É como na música de Mercedes Sosa, que tem aquele vozeirão que parece ecoar por dentro, em que ela fala dos ciclos da vida como Alfa, Beta, Omega, e que esses ciclos se sucedem para além do cosmos e do caos assim como as letras do alfabeto. Depois ela fala de pedras, musgo e de um mosquito, desses de velório e eu sei que essas coisas não fazem muito sentido: Pedra, musgo, mosquito, mas elas me dão uma saudade tão grande que eu fumo um cigarro atrás do outro até o filtro e depois me sinto culpado e lembro dos meus dentes amarelos e do meu mau hálito porque eu não sei se quero coisas loucas assim como te encher de beijos ou fumar um cigarro atrás do outro até o filtro sonhando com coisas loucas assim como te encher de beijos.

Nessas horas você ouve todo tipo de conselho ridículo e pensa em dar um tempo porque o tempo cura mas o tempo não cara nada o tempo mata e na verdade é isso: eu queria te matar por dentro para que o espelho se quebrasse e sua imagem surgisse de frente não refletida assim como uma ilusão ou uma gaivota.
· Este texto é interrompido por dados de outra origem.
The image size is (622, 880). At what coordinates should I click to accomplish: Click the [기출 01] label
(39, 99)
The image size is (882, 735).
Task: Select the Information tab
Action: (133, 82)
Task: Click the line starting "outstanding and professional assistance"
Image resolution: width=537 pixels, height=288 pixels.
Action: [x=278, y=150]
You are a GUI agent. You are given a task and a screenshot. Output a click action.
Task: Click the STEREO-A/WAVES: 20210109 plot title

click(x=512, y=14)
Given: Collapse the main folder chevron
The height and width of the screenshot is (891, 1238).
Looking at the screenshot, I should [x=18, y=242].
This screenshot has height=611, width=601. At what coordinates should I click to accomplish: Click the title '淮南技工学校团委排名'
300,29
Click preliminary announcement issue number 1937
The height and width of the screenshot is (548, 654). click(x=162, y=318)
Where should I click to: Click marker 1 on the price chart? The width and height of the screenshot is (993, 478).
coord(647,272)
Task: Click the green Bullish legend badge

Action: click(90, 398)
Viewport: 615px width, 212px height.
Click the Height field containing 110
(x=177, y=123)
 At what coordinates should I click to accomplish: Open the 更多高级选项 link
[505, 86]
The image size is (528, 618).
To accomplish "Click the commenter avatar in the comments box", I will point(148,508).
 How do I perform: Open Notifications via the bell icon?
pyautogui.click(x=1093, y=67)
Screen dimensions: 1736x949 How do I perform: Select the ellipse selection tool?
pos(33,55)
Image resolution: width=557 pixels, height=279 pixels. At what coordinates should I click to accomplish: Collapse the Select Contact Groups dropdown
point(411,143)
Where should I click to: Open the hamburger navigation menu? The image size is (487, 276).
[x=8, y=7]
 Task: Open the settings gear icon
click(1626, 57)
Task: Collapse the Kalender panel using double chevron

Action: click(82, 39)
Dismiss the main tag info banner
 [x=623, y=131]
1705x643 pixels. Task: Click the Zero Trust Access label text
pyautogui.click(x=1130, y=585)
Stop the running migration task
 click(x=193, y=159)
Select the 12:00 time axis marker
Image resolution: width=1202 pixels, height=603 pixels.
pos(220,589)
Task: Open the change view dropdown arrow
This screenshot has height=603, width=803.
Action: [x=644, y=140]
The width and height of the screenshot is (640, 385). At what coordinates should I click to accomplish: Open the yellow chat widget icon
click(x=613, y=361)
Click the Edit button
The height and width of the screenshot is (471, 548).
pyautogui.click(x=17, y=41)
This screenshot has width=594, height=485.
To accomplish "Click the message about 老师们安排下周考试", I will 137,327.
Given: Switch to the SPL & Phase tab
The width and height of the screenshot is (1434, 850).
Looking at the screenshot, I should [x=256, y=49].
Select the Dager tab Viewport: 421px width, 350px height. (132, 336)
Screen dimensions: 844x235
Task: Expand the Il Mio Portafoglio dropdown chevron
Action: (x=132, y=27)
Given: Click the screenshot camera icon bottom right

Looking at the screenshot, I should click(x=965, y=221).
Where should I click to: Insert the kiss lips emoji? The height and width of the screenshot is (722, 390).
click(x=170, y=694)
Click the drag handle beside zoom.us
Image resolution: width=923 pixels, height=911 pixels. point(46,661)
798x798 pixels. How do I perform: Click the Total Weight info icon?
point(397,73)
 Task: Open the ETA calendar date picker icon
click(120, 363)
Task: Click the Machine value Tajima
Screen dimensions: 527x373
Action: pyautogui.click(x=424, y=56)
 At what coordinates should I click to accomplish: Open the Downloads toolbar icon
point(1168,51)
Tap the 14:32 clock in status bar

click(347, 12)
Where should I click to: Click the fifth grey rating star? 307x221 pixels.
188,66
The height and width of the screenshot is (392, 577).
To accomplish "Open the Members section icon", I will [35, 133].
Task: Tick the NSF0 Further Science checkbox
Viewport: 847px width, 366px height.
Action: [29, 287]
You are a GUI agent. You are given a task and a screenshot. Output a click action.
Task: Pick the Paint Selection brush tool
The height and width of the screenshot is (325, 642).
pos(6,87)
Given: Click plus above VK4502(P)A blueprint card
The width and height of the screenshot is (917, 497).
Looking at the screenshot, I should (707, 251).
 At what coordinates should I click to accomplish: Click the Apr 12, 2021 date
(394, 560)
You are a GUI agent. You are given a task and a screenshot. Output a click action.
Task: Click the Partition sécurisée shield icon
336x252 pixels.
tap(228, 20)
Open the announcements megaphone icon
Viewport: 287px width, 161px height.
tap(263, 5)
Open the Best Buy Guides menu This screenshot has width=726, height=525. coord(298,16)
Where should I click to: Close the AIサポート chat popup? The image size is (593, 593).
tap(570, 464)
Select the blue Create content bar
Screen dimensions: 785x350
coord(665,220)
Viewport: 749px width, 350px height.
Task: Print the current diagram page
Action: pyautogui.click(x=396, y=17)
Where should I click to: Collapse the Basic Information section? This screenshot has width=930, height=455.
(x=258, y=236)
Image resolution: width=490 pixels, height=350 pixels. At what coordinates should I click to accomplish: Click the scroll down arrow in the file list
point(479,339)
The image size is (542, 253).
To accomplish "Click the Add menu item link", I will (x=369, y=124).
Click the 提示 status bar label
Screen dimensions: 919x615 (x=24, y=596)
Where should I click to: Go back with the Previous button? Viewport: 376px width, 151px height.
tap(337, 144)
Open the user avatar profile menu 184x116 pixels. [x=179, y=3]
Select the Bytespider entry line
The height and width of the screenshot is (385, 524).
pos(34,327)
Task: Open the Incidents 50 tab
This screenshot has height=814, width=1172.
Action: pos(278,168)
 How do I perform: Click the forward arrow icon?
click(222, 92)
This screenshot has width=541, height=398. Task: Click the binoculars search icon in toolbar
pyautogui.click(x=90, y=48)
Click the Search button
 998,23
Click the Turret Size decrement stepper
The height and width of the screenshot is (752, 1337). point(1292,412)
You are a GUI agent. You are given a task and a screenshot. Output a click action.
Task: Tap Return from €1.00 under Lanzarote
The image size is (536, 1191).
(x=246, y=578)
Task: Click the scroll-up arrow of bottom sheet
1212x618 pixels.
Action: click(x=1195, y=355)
Portanto eu deixo o tempo passar isolado enquanto escrevo loucuras em folhas de papel, registro miudezas como a queda das folhas e a trajetória das formigas em minha máquina fotográfica e espero as fotos saírem do negativo para luz do papel embebido em sal e prata e no mesmo instante que a imagem aparece ali fixada e estática eu percebo que o tempo não passa porque as formigas continuam sua trajetória e uma folha cairá depois da folha indefinidamente e então desconfio que não importa quantas vezes o tempo te mate depois da tua morte você morrerá de novo e de novo cada vez mais viva nas formigas e nas folhas e nas loucuras que repetidamente escrevo sobre o papel como o garoto de 17 anos que manda um recadinho para o colega de turma na mesa ao lado.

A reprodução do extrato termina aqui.